Forced Alignment for AI Agents: Word Timestamps, Diarization, and Audio Evidence Search

Why Timestamps Are a Retrieval Primitive

Audio and video RAG often starts with automatic speech recognition. That is necessary, but it is not enough.

A transcript without accurate timing is just a long text file. An agent can quote it, but it cannot reliably answer the operational question: where in the source did this happen?

For spoken media, useful evidence has four parts:

Field

What it answers

Text	What was said
Time span	When it was said
Speaker or channel	Who said it, when available
Source handle	Which audio or video object contains it

The time span is what turns a transcript result into inspectable evidence. It lets the agent deep-link to the moment in a call, meeting, podcast, surveillance clip, lecture, deposition, or broadcast.

This is the difference between:

"The customer asked for a refund."

"The customer asked for a refund in call_481 at 00:13:42.180 to 00:13:46.920."

The second answer can be verified.

What Forced Alignment Does

Forced alignment takes two inputs:

1. An audio signal. 2. A known transcript or token sequence.

It returns timing boundaries for the transcript units. Those units may be phonemes, characters, words, phrases, or subtitle segments.

ASR answers: "What text is in this audio?"

Forced alignment answers: "Given this text, where does each part occur in the audio?"

That distinction matters. A transcription model may produce segment-level timestamps, but those timestamps are often too coarse for retrieval citations. Segment boundaries can drift, especially with long audio, music, overlap, silence, accents, code-switching, or noisy recordings. Forced alignment is a second pass that snaps transcript units to acoustic evidence.

The Basic Pipeline

A production alignment pipeline usually looks like this:

audio or video object
  -> voice activity detection
  -> ASR transcript
  -> optional normalization
  -> forced alignment
  -> speaker diarization join
  -> span chunking
  -> embedding and sparse indexing
  -> agent retrieval tool

Each stage changes the retrieval contract.

Voice activity detection removes silence and non-speech so the aligner does not waste work. ASR gives the text. Normalization makes transcript tokens match what the aligner expects. Forced alignment gives boundaries. Diarization attaches speaker turns. Chunking decides what span size should be searchable. Indexing makes the spans retrievable.

The output should not be a plain transcript. It should be a span table:

{
  "source_id": "call_481",
  "source_uri": "s3://support-calls/2026/06/09/call_481.wav",
  "span_id": "call_481:000822180-000826920",
  "text": "I would like a refund because the outage affected our launch",
  "start_ms": 822180,
  "end_ms": 826920,
  "speaker": "customer",
  "asr_model": "Qwen/Qwen3-ASR-1.7B",
  "aligner_model": "Qwen/Qwen3-ForcedAligner-0.6B",
  "alignment_confidence": 0.91
}

An agent can search this record, cite it, and request the source clip for inspection.

Alignment Algorithms

Forced alignment is an old speech problem with newer model families. The main approaches differ in how they score possible alignments between audio frames and transcript units.

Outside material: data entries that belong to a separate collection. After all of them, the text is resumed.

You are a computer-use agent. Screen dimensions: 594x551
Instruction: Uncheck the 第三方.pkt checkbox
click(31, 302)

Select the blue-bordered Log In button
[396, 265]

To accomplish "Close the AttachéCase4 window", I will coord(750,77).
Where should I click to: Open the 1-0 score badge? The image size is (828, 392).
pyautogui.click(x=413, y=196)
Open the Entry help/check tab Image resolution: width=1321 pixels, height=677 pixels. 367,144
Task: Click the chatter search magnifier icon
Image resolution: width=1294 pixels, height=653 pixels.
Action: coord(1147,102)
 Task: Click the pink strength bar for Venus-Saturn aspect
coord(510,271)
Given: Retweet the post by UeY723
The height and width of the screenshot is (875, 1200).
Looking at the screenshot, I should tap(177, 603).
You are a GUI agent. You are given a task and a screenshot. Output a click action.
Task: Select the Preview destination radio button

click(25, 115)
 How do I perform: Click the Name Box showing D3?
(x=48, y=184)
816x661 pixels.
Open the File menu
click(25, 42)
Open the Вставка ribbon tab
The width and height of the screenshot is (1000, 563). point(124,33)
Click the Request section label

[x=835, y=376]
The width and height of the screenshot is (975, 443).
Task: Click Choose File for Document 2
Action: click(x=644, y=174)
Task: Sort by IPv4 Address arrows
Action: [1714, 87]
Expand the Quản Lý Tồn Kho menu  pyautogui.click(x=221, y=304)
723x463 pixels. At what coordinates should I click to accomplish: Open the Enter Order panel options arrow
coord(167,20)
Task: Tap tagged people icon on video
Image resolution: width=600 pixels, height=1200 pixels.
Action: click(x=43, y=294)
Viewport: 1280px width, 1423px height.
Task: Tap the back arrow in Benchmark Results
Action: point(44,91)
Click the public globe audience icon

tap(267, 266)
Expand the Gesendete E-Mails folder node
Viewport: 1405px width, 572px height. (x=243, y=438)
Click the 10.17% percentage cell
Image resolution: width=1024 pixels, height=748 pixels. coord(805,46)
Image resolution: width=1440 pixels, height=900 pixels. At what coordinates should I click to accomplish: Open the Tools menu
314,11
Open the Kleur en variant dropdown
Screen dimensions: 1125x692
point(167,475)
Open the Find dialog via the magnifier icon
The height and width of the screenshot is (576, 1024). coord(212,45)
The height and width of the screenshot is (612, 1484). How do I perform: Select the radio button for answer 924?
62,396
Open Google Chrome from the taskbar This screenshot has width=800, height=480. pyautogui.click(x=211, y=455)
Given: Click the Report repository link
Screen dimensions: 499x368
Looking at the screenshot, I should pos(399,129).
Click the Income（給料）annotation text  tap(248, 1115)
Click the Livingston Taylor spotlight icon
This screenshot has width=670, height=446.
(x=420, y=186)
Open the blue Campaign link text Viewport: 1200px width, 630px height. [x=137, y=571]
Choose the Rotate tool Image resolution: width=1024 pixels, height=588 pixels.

1. HMM and Kaldi-Style Alignment

Traditional forced aligners, including the Montreal Forced Aligner family, rely on acoustic models, pronunciation dictionaries, and Hidden Markov Models. The transcript is expanded into a likely phoneme sequence. The acoustic model scores which phoneme is likely at each frame. Dynamic programming finds the most likely path through the sequence.

This works well when:

You have a pronunciation dictionary.

The language is supported.

The transcript is clean.

You need phoneme-level or word-level linguistic alignment.

It is less convenient for arbitrary multilingual production media because dictionaries, acoustic models, and text normalization rules become operational dependencies.

2. CTC Forced Alignment

Connectionist Temporal Classification models output frame-level probabilities over tokens plus a blank symbol. The aligner searches for the path through those frame probabilities that collapses to the target transcript.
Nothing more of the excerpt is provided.